This Week’s Vincentian Reflection
TENTH SUNDAY IN ORDINARY TIME
June 9, 2013
Gospel: (Luke 7:11-17)
Jesus went to a town called Naim, and his disciples and a large crowd accompanied him. As he approached the gate of the town a dead man was being carried out, the only son of a widowed mother. A considerable crowd of townsfolk were with her. The Lord was moved with pity upon seeing her and said to her, “Do not cry.” Then he stepped forward and touched the litter; at this, the bearers halted. He said, “Young man, I bid you get up.” Then Jesus gave him back to his mother. Fear seized them all and they began to praise God. “A great prophet has risen among us,” they said; and, “God has visited his people.” This was the report that spread about him throughout Judea and the surrounding country.
The grace of God is a mystery. In fact, “Everything is grace.” Perhaps because everything is grace, it is all the more mysterious to us. Sometimes, events and people in our lives may strain our faith to see how these events, these people, are graces to us. But the perspective of the years very often does enable us, especially if we are sufficiently humble, to see that these events, these people, were in fact real graces to us.

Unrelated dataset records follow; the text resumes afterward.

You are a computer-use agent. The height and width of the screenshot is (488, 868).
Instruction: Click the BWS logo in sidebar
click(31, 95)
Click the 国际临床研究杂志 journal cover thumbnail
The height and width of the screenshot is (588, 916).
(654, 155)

If we are to rejoice in the grace of God—grace means favor, gift,—we must have eyes that see and ears that hear. And that demands a reflective heart which has a capacity for wonder. But there can be no wonder in our lives without silence, for it is only in silence that we can marvel at the grace of God, without which we can do nothing. (McCullen, Deep Down Things, p. 56)
No talk or address of St. Vincent ever ended without some real, down-to-earth, practical advice, and so, following his own practice, could I suggest to you that you try to snatch more moments of reflection during the day, to cultivate silence of the heart, so that you may wonder at the grace of God that is all around us, like the air we breathe. In large measure it is the use we make of silence and reflection that makes us the sort of persons we are becoming. To dig continually a well of silence in our lives is to have an assurance that the living water of God’s grace will keep springing up, especially when we need it to help the poor who thirst for God’s grace and kindness, and seek it from our hands and lips and hearts. (McCullen, Deep Down Things, p. 56)
Discussion: (Share your thoughts after a moment of silence)
In what ways have you found time for silence and reflection in your life?
Jesus, you call us to be your disciples,
-may we be your true servants.
Jesus, show us how to find time for silence and reflection,
-give us eyes to see your grace all around us.